On June 10, 2024, my Mom, Lorraine Logue, passed away at the age of 95. She lived to see a lot of things in her lifetime.

One part of her life that I want to share is her work at the Times News. Back in the 1960s and ’70s, my mom worked first in the billing department; then, later, she became circulation manager. She was very creative in her work, and she took care of the newspaper carriers who passed her way. She had contests for them and took them on field trips to places like Angela Park.

One aspect of her job that I appear to have copied is that she used to take photographs of events and have them published in the Times News. I tagged along on a few such trips. The one I remember most was a gathering of snowmobile enthusiasts who were meeting at a snowy field somewhere in Schuylkill County. They had a bonfire going and that was the first time I ever tried homemade ham and bean soup.
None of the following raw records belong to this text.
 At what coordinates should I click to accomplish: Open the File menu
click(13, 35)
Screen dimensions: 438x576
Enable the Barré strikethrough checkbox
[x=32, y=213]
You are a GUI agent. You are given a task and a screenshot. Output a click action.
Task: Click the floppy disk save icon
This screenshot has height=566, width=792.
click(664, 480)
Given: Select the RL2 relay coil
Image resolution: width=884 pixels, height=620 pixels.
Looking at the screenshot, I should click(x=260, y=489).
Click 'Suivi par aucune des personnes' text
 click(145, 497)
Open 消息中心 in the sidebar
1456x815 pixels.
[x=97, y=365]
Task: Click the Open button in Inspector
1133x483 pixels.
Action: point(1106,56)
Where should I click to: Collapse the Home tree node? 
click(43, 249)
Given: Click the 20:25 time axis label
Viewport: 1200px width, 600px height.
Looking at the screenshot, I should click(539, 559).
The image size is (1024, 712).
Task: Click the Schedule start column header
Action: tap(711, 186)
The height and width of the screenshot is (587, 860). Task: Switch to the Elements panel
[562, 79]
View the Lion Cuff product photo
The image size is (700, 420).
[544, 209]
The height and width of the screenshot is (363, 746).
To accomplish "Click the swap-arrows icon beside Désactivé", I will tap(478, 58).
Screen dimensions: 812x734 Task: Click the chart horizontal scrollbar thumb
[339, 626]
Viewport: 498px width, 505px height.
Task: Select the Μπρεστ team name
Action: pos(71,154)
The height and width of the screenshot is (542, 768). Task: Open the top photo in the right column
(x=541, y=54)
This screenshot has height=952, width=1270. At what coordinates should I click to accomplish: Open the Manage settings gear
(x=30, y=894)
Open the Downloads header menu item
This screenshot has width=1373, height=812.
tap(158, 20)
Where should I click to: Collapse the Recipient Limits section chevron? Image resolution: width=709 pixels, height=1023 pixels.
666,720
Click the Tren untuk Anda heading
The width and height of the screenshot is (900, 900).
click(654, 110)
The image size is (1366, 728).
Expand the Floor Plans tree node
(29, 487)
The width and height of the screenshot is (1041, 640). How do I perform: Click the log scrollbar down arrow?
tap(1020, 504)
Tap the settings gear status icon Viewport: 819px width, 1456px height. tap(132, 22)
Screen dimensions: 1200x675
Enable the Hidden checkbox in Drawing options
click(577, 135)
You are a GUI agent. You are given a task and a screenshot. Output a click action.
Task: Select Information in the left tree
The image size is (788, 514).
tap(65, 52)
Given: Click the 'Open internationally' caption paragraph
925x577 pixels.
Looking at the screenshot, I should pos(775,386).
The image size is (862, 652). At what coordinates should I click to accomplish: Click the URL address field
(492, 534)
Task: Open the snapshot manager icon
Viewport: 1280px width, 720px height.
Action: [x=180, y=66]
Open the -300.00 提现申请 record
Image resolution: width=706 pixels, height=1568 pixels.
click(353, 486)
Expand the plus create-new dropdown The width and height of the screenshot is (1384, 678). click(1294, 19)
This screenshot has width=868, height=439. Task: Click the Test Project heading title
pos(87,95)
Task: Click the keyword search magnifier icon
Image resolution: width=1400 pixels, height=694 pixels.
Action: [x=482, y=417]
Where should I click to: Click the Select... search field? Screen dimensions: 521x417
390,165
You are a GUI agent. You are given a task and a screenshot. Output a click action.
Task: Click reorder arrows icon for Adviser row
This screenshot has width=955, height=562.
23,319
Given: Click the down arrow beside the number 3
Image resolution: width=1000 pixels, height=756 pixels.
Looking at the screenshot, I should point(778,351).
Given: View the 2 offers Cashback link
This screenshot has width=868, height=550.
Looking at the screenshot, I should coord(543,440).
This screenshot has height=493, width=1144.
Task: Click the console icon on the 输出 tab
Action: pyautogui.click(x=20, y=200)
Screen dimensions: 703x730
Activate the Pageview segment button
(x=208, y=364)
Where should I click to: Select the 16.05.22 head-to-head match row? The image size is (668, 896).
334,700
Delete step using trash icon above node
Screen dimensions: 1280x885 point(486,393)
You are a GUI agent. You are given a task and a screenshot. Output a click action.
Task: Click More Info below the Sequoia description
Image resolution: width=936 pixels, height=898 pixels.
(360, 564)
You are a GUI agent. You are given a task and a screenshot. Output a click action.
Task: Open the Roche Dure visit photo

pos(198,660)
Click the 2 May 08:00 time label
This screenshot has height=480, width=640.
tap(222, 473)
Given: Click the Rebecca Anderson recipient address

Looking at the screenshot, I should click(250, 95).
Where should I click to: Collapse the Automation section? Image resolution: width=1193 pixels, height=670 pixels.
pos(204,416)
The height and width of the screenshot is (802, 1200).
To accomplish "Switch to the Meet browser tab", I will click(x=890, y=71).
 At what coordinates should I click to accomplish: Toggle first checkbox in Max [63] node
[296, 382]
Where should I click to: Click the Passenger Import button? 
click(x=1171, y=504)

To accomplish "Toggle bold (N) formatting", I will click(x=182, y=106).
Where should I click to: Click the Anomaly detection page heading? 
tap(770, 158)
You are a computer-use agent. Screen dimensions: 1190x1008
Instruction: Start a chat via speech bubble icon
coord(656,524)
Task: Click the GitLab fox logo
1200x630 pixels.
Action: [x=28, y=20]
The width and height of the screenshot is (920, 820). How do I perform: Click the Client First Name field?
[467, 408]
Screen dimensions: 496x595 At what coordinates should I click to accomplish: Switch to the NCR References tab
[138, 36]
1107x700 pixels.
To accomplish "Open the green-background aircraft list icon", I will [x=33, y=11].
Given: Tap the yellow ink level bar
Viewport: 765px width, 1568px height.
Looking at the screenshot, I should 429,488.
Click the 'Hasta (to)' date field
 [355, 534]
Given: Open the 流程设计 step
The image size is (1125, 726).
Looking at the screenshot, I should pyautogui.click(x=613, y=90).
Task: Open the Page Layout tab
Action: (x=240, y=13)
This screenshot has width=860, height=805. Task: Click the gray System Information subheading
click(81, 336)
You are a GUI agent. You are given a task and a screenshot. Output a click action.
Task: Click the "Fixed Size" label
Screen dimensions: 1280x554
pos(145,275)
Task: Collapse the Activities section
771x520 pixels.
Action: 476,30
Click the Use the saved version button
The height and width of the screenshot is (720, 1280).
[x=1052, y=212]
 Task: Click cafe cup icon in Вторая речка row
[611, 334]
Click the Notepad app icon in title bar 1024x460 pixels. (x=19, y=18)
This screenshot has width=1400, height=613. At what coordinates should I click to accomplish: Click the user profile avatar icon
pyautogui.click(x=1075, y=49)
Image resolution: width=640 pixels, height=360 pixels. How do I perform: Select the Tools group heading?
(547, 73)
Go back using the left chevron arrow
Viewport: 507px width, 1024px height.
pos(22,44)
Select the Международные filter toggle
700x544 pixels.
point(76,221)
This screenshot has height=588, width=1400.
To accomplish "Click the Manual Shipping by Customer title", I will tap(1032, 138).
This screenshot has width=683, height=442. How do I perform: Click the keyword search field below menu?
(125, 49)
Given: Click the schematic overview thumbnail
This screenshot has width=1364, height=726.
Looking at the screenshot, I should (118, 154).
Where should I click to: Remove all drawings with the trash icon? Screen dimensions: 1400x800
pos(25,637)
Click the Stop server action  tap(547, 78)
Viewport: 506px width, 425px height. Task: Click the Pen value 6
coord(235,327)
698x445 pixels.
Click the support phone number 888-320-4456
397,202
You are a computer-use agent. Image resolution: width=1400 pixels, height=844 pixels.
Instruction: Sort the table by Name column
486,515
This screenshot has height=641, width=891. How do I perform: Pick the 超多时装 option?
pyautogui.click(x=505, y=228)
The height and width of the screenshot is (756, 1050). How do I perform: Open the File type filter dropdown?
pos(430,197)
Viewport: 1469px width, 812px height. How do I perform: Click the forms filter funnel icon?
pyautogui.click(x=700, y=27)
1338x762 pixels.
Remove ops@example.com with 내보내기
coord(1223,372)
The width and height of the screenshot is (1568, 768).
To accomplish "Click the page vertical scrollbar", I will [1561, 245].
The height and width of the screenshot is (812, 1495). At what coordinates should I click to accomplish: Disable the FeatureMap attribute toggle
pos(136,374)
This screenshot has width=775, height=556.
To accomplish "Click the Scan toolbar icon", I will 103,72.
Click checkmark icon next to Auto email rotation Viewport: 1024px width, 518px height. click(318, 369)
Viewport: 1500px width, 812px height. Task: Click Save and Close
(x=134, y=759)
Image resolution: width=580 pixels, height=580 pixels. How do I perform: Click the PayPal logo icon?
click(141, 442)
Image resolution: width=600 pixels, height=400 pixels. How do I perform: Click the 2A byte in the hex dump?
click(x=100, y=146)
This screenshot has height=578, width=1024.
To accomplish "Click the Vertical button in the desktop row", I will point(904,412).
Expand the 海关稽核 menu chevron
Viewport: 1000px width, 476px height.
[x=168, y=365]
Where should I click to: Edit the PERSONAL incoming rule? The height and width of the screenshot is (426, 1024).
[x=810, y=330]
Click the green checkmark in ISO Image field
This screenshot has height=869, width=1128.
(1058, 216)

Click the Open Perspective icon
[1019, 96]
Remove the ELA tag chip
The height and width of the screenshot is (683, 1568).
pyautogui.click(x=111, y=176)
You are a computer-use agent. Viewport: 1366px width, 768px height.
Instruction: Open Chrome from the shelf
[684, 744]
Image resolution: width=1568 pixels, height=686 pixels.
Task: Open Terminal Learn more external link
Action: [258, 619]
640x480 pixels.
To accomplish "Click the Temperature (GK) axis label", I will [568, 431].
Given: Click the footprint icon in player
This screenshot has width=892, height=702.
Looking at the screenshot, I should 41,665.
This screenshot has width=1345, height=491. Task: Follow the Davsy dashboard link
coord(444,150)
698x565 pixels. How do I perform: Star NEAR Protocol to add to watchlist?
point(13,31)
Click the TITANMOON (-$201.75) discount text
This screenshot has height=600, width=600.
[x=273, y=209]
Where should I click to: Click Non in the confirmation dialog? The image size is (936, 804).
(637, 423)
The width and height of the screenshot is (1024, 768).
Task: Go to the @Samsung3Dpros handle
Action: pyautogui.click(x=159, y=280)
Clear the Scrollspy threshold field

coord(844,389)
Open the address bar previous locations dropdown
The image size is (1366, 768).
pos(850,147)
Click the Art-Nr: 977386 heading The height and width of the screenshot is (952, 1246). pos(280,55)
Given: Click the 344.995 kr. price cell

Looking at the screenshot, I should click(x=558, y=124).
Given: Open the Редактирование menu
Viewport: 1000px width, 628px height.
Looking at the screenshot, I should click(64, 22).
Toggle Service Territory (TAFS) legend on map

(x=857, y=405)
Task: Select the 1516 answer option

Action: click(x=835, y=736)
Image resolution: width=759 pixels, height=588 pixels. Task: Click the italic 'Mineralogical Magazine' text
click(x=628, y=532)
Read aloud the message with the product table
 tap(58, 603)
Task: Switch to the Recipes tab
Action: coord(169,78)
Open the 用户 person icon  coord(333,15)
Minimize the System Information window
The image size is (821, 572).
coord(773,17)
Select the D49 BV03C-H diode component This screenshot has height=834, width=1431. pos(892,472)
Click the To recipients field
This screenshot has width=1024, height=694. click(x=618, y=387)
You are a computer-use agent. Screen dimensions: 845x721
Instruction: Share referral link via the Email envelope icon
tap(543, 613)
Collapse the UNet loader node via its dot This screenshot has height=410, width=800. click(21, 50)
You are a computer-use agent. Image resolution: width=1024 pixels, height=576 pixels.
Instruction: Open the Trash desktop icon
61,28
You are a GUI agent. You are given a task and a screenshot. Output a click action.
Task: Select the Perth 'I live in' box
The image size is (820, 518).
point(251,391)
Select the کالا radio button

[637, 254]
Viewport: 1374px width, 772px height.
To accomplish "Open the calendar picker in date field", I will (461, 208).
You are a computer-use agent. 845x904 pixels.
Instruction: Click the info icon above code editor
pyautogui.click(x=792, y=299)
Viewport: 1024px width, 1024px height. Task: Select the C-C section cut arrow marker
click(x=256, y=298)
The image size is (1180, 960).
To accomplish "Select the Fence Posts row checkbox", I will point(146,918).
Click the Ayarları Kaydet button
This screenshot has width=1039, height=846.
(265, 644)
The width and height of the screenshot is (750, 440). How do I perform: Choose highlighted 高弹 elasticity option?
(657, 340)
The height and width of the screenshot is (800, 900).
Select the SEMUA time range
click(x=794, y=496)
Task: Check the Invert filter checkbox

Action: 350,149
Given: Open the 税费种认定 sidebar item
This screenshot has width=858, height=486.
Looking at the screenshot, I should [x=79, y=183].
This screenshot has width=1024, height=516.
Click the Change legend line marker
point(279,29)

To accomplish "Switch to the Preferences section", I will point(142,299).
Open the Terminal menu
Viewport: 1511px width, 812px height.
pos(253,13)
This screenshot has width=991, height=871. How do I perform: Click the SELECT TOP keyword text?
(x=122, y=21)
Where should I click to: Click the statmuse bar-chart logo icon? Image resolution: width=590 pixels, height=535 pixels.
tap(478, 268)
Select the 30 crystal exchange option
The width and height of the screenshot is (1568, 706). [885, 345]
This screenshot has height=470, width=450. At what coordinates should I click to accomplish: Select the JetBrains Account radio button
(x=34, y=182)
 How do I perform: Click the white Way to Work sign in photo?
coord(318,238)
Ironically, because of her, my left arm became very popular. We were delivering newspapers on a driver’s route, and she decided to take a photograph of my hand holding a copy of the Times News, ready to insert it into a customer’s newspaper box. For the next 10 years or so, whenever the paper advertised for a new route driver, they used that photograph.

Her camera of choice was a Polaroid 103 folding land camera. You took the picture, pulled it out of the camera, allowed it to develop, then peeled the photo from the backing and the negative. Then you had to go over the photo with a coater to protect the photo.

Other memories of her work at the Times News included newspaper supplements, like the supermarket inserts. Before they had machines to do it, they would set up an assembly line around the circulation area, and we would go around and insert them into the newspapers.

She also learned how to drive a car very well, since she often had to go out and deliver a driver’s route if they could not do it. One winter morning, on her way to work, she came across one of her co-workers from another department whose car had slid off the road. He could not get the car out no matter what he did. She got into his car, put it in gear, and it came right out for her.

I inherited the photography from her and from my Dad, also a photographer. So it is to both my parents that I offer my thanks; not just for the photography, but for their love and for teaching me things I needed to learn.